# Logitech Wireless DJ Music System and a Mac?



## iZac (Mar 6, 2005)

Hi, Does anyone know if the Logitech Wireless DJ Music System can be used with a Mac? It looks like it says it's meant to be used with a PC, but it's been out for a while, so I was wondering if maybe they released new software or something to make it Mac compatible?

http://www.logitech.com/index.cfm/business/products/speakers_audio/devices/216&cl=ca,en

Thanks


----------



## dona83 (Jun 26, 2005)

Unless someone created drivers for it in Mac OS X, no.


----------



## Ohenri (Nov 7, 2002)

Is this even Mac friendly?


----------



## dona83 (Jun 26, 2005)

Take my Logitech Z-10 speakers for example, it has nifty featuers like song display, play button, etc. but it's all only Windows compatible. Hence:

Marc Liyanage - Software - Mac OS X Packages - LogitechLCDTool

Some guy created drivers for it so now it mostly works.
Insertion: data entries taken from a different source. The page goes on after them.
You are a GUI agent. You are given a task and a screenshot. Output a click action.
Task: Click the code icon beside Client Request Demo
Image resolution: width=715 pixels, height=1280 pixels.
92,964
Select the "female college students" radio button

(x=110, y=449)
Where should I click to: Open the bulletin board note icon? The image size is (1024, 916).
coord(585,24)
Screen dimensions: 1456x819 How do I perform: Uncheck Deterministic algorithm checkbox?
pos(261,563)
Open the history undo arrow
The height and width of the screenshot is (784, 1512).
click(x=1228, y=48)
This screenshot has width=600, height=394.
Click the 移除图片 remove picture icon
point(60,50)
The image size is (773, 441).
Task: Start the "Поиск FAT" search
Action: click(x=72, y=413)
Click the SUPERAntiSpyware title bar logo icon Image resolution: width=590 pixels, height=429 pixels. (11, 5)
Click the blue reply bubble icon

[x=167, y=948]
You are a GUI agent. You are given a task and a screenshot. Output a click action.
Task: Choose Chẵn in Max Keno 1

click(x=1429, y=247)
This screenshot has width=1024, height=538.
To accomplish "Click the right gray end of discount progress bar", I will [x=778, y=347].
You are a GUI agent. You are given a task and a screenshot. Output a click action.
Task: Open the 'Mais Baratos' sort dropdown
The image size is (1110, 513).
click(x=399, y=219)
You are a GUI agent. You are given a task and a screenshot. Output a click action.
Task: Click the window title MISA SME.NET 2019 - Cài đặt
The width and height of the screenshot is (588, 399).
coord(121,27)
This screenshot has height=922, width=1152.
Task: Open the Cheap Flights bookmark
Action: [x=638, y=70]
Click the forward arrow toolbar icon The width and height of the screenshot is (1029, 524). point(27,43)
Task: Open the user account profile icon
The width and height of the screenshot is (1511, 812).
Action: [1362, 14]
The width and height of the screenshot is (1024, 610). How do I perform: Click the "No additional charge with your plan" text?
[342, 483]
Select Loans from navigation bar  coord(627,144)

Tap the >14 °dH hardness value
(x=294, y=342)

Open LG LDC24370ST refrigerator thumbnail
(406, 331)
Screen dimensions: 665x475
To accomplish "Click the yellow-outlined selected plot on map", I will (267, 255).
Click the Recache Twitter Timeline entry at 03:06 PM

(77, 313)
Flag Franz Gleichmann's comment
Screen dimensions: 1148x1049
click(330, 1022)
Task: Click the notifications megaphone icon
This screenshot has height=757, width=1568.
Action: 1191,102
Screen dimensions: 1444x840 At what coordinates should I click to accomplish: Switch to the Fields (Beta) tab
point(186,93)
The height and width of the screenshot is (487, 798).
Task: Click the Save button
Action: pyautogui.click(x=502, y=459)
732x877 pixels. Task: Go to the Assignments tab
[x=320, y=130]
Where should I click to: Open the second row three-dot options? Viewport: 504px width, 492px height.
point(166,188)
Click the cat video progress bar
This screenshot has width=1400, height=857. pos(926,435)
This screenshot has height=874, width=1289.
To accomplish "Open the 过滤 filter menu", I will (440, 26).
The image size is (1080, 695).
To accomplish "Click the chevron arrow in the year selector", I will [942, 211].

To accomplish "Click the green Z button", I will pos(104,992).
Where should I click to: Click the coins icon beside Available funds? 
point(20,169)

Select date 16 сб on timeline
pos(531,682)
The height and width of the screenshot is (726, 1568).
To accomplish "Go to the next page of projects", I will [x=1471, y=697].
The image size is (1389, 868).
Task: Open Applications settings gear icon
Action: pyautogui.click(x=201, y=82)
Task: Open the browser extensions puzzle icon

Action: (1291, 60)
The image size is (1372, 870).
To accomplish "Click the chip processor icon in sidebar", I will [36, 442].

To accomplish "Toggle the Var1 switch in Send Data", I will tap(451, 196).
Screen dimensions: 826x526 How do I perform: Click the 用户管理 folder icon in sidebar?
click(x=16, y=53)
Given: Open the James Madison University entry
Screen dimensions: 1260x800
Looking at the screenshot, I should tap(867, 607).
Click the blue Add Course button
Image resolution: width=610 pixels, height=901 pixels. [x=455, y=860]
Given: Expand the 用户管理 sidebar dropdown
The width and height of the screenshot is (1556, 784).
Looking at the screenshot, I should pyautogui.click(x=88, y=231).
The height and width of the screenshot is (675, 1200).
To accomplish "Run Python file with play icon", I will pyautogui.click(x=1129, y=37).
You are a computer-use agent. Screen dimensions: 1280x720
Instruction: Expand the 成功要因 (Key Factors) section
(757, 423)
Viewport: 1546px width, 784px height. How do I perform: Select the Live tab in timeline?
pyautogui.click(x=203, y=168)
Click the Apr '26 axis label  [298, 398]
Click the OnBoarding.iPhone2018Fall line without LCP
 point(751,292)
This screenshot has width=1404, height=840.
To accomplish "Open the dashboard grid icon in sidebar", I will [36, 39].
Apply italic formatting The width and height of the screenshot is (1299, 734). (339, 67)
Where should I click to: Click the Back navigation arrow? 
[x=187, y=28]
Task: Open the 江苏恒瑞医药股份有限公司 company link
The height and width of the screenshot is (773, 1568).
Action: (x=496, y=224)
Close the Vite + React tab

I've donated money to him and think that financially compensating these driver writers is a good incentive to get them to write more drivers for more products until these manufacturers stick their head out of the sand and see that the Mac community is a growing demographic.


----------



## iZac (Mar 6, 2005)

Ohenri said:


> Is this even Mac friendly?


That's exactly what I was asking... Apparently it's not, but I wasn't sure if maybe they've added Mac support by now, or if someone released an OS X driver like the previous poster mentioned.

I looked at the Airport Express, but this Logitech systems seems much more useful because of the remote that lets you navigate your playlists remotely.


----------